When Molly McGarry visited her father during a trip to Bellingham in 2005, her and her partner David Rooney were disappointed to learn that Bellingham lacked a true Irish pub. Both were living in San Francisco at the time and working at a popular Irish bar there. They still went out that night, but found little satisfaction with the bars they visited in Bellingham. One bar didn’t serve Guinness; another couldn’t properly pour a pint of it.

The next morning after breakfast downtown, McGarry and Rooney happened to walk by a vacant space at 1319 Commercial Street that was for lease. Intrigued, they inquired about it, then left Bellingham to go back to San Francisco.

Not long after, on St. Patrick’s Day of 2006, Uisce Irish Pub opened its doors in their original location. This original location has since closed and in June 2024, they opened the doors to their new location at 1409 Cornwall Ave in Downtown Bellingham.

Uisce, the Gaelic word for “water,” is pronounced “Ish-Kah.” It’s among the biggest and best Irish pubs between Seattle and Vancouver, B.C., and boasts arguably the largest selection of scotch and Irish whiskey in Bellingham. “This is my second home,” says McGarry.

McGarry – a San Francisco transplant who attended High School in Bellingham – met Rooney (originally from Dublin) in New York City in 2002. It was in New York City that McGarry was trained in the bar business, and developed a love for the community that make a good bar succesful. They worked together in New York before taking additional stints working in Irish bars in Seattle and San Francisco

Although there were opportunities to own bars in both the Big Apple and the City by the Bay, the pair finally took up bar ownership in Bellingham, the City of Subdued Excitement. Their new venture was hard work. “We built everything in this place,” McGarry says.

The signature physical feature of Uisce is undoubtedly the bar itself: a long, elegant piece of custom-made African mahogany designed and built by Tom Lutz, a Lummi Island woodworker who’d never carved a bar before. After construction, the bar was delivered to the space swaddled in blankets.

“It’s our baby,” McGarry says of the bar, adding that it was designed to allow customers to stand comfortably with friends while also having enough space to sit and cross their legs.

Rooney is no longer involved in the business, and Molly took over solo operation of Uisce, while raising her daughter, Saoirse. It’s an experience in which she’s learned a lot, especially regarding the essential ability to delegate responsibilities to her employees.

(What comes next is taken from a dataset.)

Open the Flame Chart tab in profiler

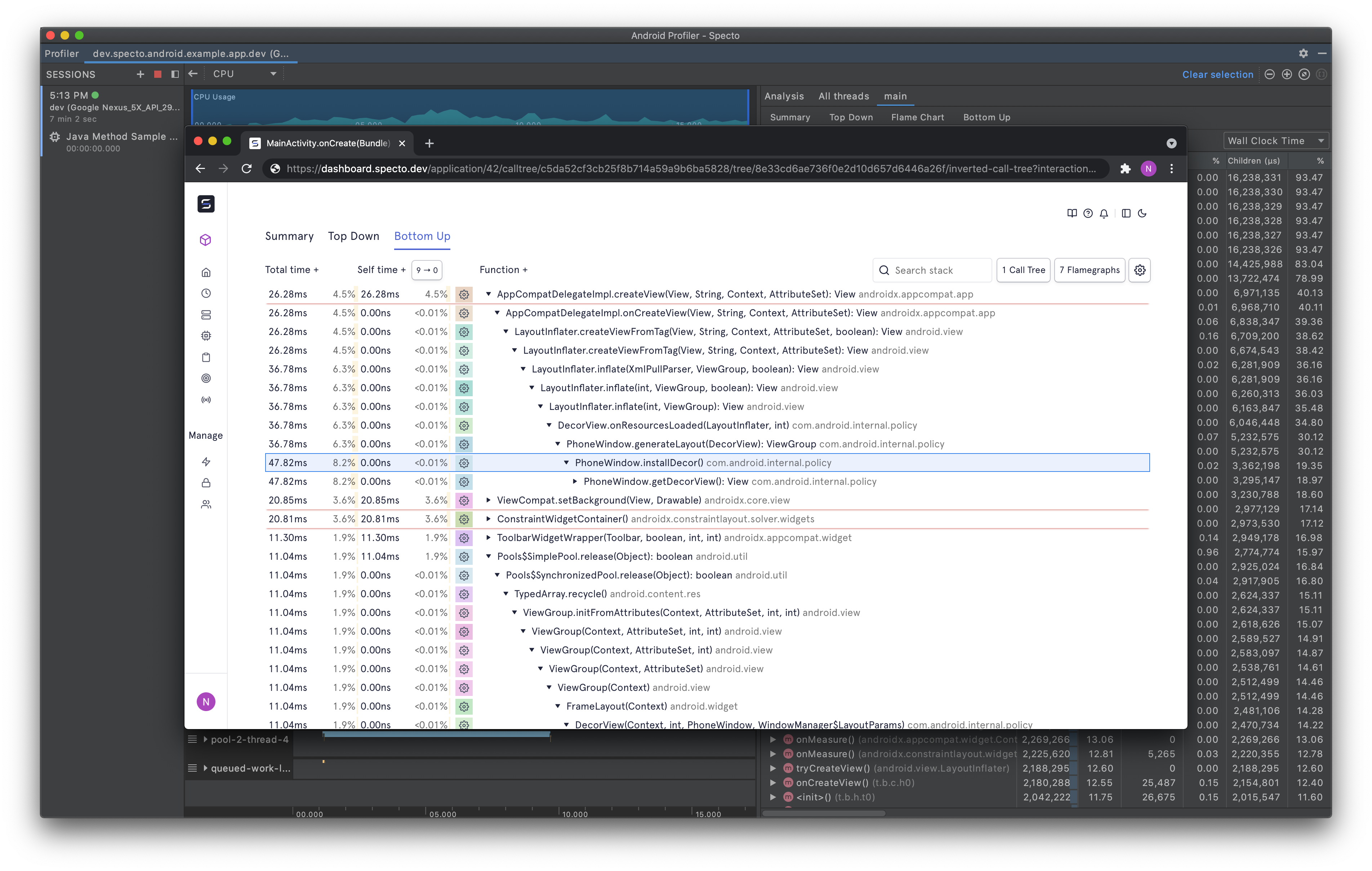[x=917, y=117]
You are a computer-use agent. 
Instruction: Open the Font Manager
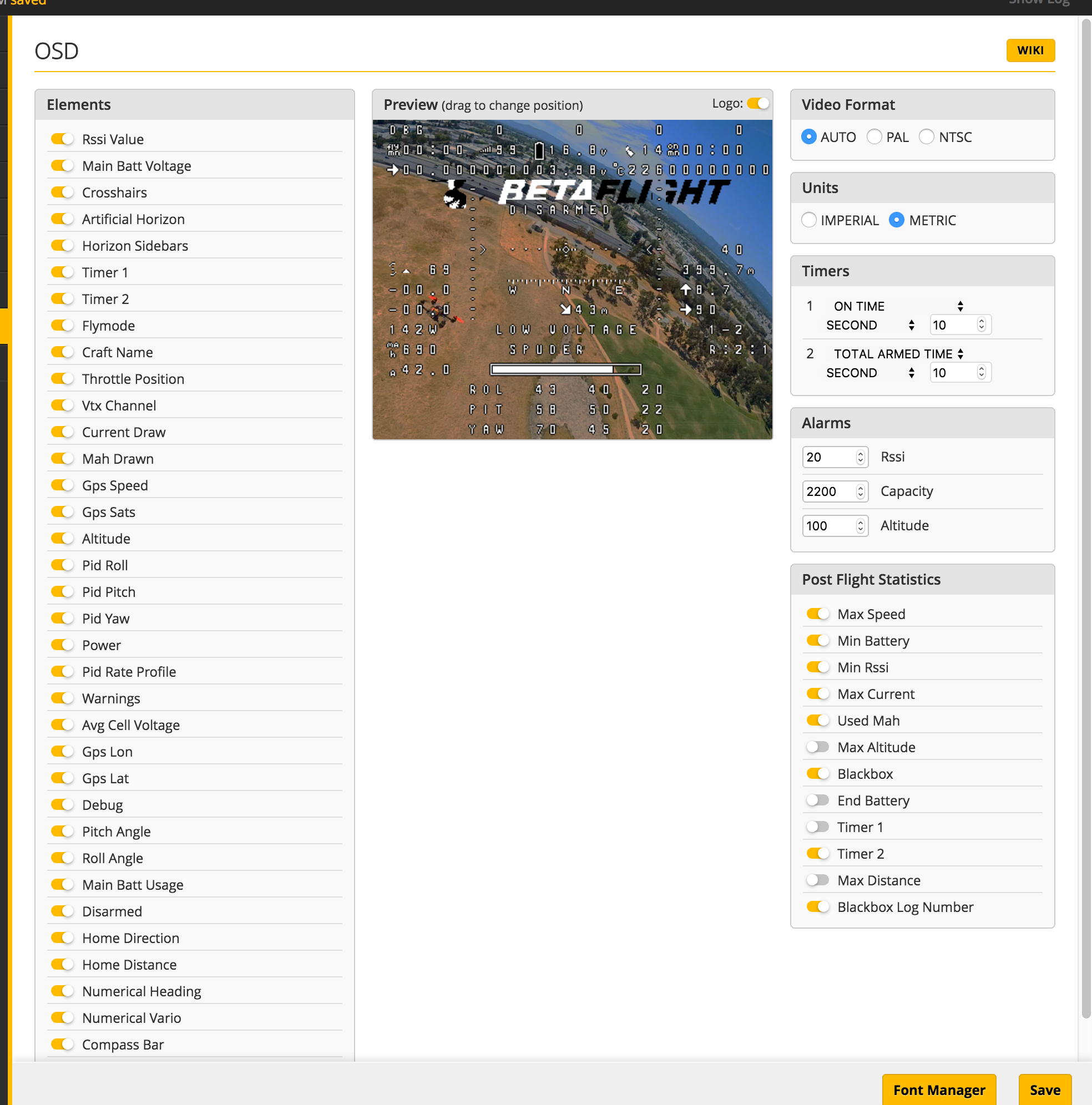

“To be successful, you cannot do everything,” says McGarry, who is still very much a hands-on owner, bartending a couple of days a week. This provides her a way to accurately assess how her business is operating. “You can actually talk to your customers and you can talk to the service people,” she says. “It’s just what a good owner does.”

Uisce is open every day of the year, including Christmas, and while it hosts fun Halloween and New Year’s parties, its biggest day is always St. Patrick’s Day.

On this special day the bar always opens early. McGarry and her family march in the local St. Patrick’s Day parade each year, the group carries the pub’s four large shield-shaped flags (representing the four original provinces of Ireland), along with a replica of the large Uisce Irish Pub banner that hung directly above the bar in the original location on Commercial St.

After the McGarrys return to Uisce, with bagpipers in tow, rounds of Guinness and Jameson continue flowing all day, along with Irish music and dancing.

In addition to whiskey and the usual selection of local microbrews, the pub pours proper pints of Guinness (they’re officially certified, by Guinness, to pour the famous stout), Harp lager and Smithwick’s (pronounced ‘Smiddick’s’) red Irish ale.

Uisce’s cocktail menu features classics like the Old Fashioned and Irish coffee, the latter of which is considered a local favorite, especially in the winter. The family recommendation for a proper drink at Uisce, McGarry says, is a pint of Smithwick’s with a shot of 12-year Redbreast Irish whiskey.

McGarry is immensely proud of Uisce and of all the people who’ve inhabited it over the years, from customers to employees, to the spirits of her Irish ancestors whose photographs surround the bar’s fireplace mantle.